To cope with process variations, designers attempt to characterize the underlying sources of variations and then either apply statistical techniques [1, 5, 10] or design guard bands [16] . It is also possible to cope with these variations in postmanufacturing and during operational time [7] . Before developing or applying solutions to process variations, it is first fundamental to characterize, or to develop models, for process variation trends, and then use these models to derive design and manufacturing. While process variations are random in nature, within-die variations typically exhibit spatial correlations, i.e., devices that are spatially close to each other are likely to be more strongly correlated than devices that are spatially far from each other. This correlation has been the subject of a number of recent works [6, 2, 17, 8] .
The objective of this paper is to develop a complete treatment to the subject of within-die process variations. We develop accurate statistical modeling techniques that fit realistic variability trends that we extract from 90nm chips. We also propose applications for our model. The contributions of this paper can be summarized as follows.
• We propose and implement a system, vMeter, to extract process variation data from sample 90nm chips. This extraction of within-die variations from actual silicon chips provides a solid basis for the development of realistic statistical modeling and estimation techniques.
• Based on the concepts of Gaussian random fields, we propose novel statistical analysis techniques that accurately fit a model to data. In particular, we propose a generic statistical model, the Matérn model, with enough flexibility to capture different within-die variation trends. We also propose the use of maximum-likelihood estimation techniques to calculate the required parameters of the proposed model. We thoroughly verify the accuracy of our models against the extracted data using statistical techniques such as the Kolmogorov-Smirnov test and statistical variograms.

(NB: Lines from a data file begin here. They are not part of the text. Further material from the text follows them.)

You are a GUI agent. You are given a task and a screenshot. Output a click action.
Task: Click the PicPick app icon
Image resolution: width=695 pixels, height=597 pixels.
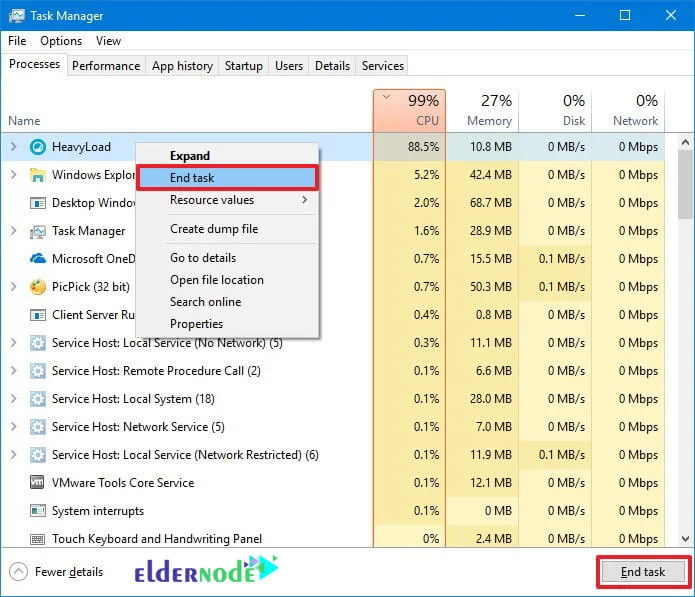click(x=38, y=287)
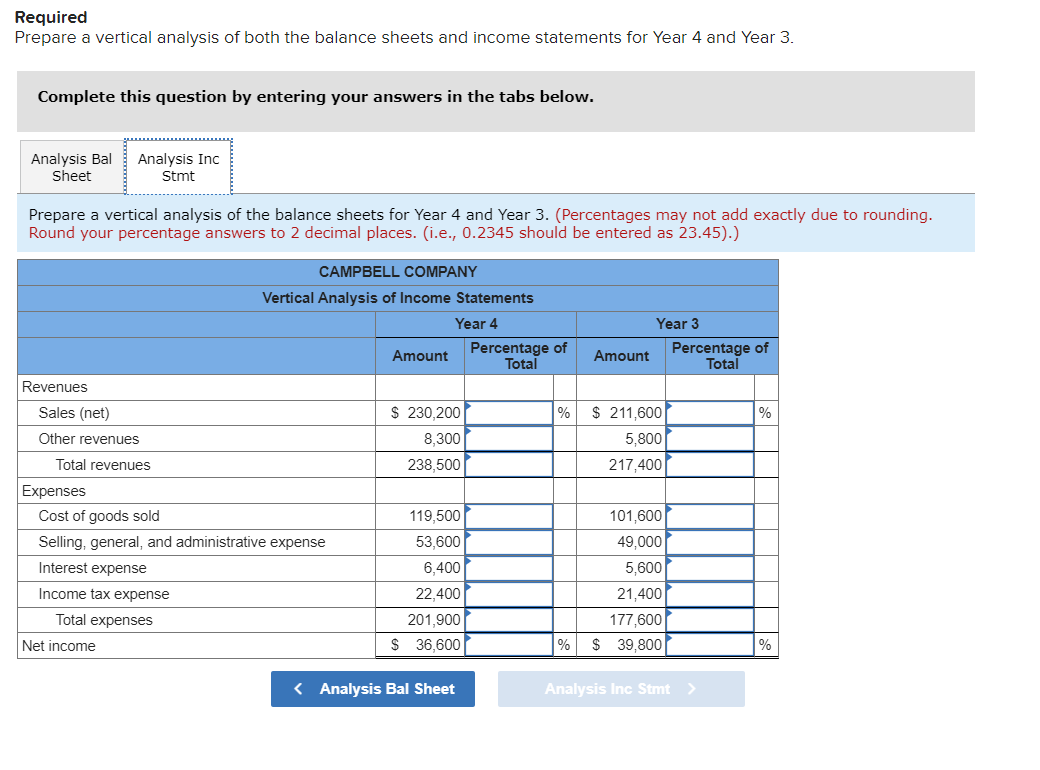Switch to the Analysis Bal Sheet tab
The image size is (1040, 770).
pos(70,165)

• As an application of our model, we develop an algorithm that can generate synthetic variability trends that mimic within-die variations of real chips. Our algorithm is randomized and thus can be used to generate as many synthetic trends as required. The proposed algorithm provides a useful method to drive future research with realistic process variation models.

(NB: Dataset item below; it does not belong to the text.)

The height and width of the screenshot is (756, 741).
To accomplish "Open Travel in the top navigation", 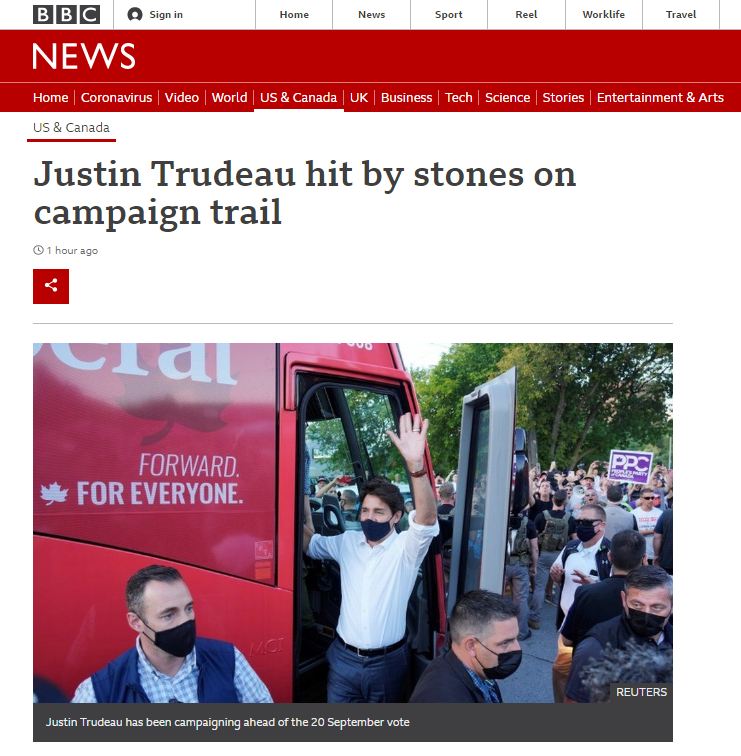I will click(681, 14).
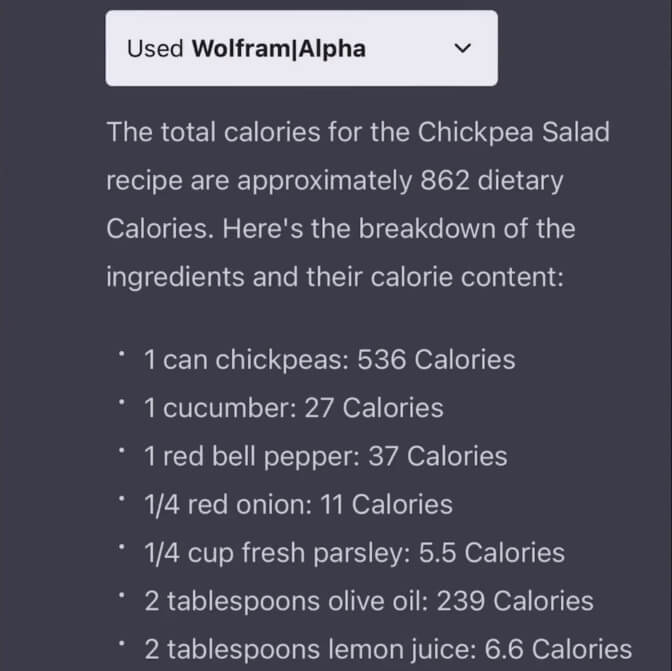Click the bold Wolfram|Alpha plugin label
The width and height of the screenshot is (672, 671).
coord(279,48)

The organization of this paper is as follows. Section II overviews the previous research work that is related to this paper. Section III describes the components of our data extraction system (vMeter). Section IV develops the main concepts behind the statistical modeling techniques proposed by this work, and Section V shows how to use maximum-likelihood estimation techniques to find the best parameters for our models. Section VI proposes a number of techniques to thoroughly verify our model. In Section VII, we propose a method to generate synthetic within-die process variation trends that mimic realistic chips. Section VIII provides an extensive set of results from our model and ten sample chips. Finally, Section IX summarizes the main conclusions of this paper.
II. PREVIOUS WORK
A ring oscillator (RO) is a simple yet powerful device in measure process variations. It consists of an odd number of inverters cascaded sequentially in a feedback loop. For a given ambient temperature and a number of inverter stages in a RO, the frequency of oscillation of a RO depends on physical manufacturing processes [14, 11] at the location of the RO. The frequency of a RO represents a lumped value of all process variations regardless of their source. To measure the within-die process variations over a chip, it is necessary to position a number of ROs in a number of locations, and then use additional circuitry to connect the ROs in order to transfer the within-die variation data to where it is stored or processed [4, 12] .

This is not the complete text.